▸ **DOCUMENT TEXT**:

——

Volga-Don Canal 

A lock at the Volga-Don Canal

Lenin Volga-Don Shipping Canal (Russian: Волго-Донской судоходный канал имени В. И. Ленина, abbreviated ВДСК, VDSK) is a canal which connects the Volga River and the Don River at their closest points. The length of the waterway is 101 km (45 km through rivers and reservoirs).

The canal forms a part of the Unified Deep Water System of European Russia. Together with the lower Volga and the lower Don, the Volga-Don Canal provides the most direct navigable connection between the Caspian Sea and the Sea of Azov, and thus the world's oceans.

Contents

History

As the lower course of the Don approaches the lower course of the Volga near today's Volgograd, the idea of connecting the two rivers by an artificial waterway goes back a long way in history. The first recorded canal work was done by the Ottoman Turks in 1569.

After taking of Azov in 1696 Peter the Great decided to build the canal, but because of lack of resources and other problems this attempt was abandoned in 1701 without success. In 1701 Peter initiated the second attempt (so-called Ivanovsky Canal) under administration of Knyaz Matvey Gagarin. Instead of connecting the lower course of the Don with the lower course of the Volga near the today's canal, Ivanovsky Canal connected the upper course of the Don, in today's Tula Oblast. Between 1702 and 1707, 24 locks were constructed, and in 1707 about 300 ships passed the canal, under remarkably difficult navigation conditions. But in 1709 because of financial difficulties of Great Northern War the project has been stopped. In 1711 according to the Treaty of the Pruth Russia left Azov and Peter the Great has lost all interest to the canal. Today this structure does not exist.12

Later on, several more projects for connecting the two rivers appeared, but were never carried out.

——

▸ **INPUT DATA**:
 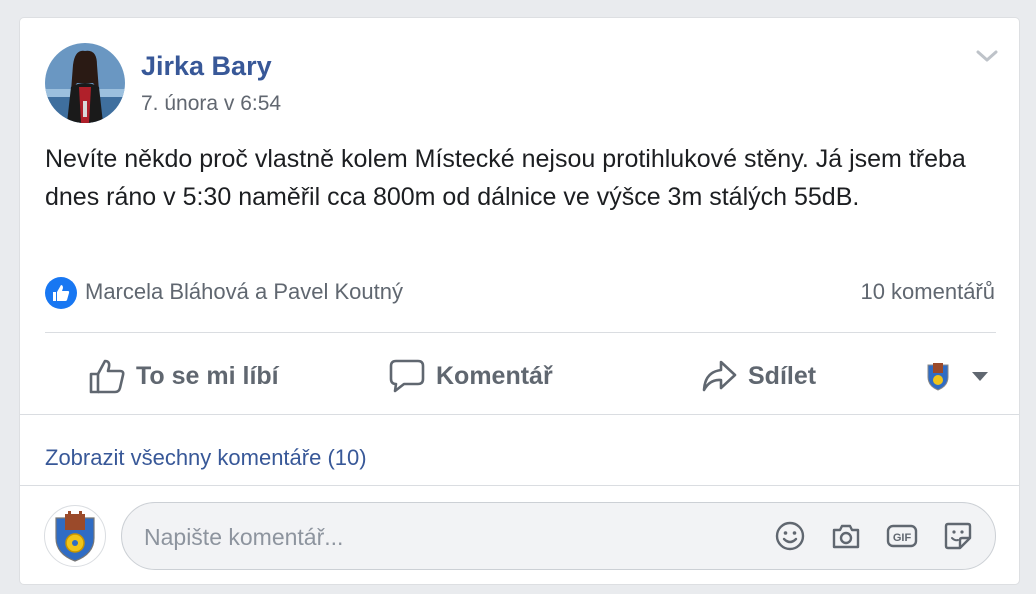 What do you see at coordinates (211, 104) in the screenshot?
I see `post-timestamp: 7. února v 6:54` at bounding box center [211, 104].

——

▸ **WHAT YOU WILL DO**:
Please rewrite the stretch of the Volga-Don Canal text from "Lenin Volga-Don Shipping" through "rivers and reservoirs).", putting "Volga" in place of "Volga River".

▸ **PROBLEM SOLUTION**:
Lenin Volga-Don Shipping Canal (Russian: Волго-Донской судоходный канал имени В. И. Ленина, abbreviated ВДСК, VDSK) is a canal which connects the Volga and the Don River at their closest points. The length of the waterway is 101 km (45 km through rivers and reservoirs).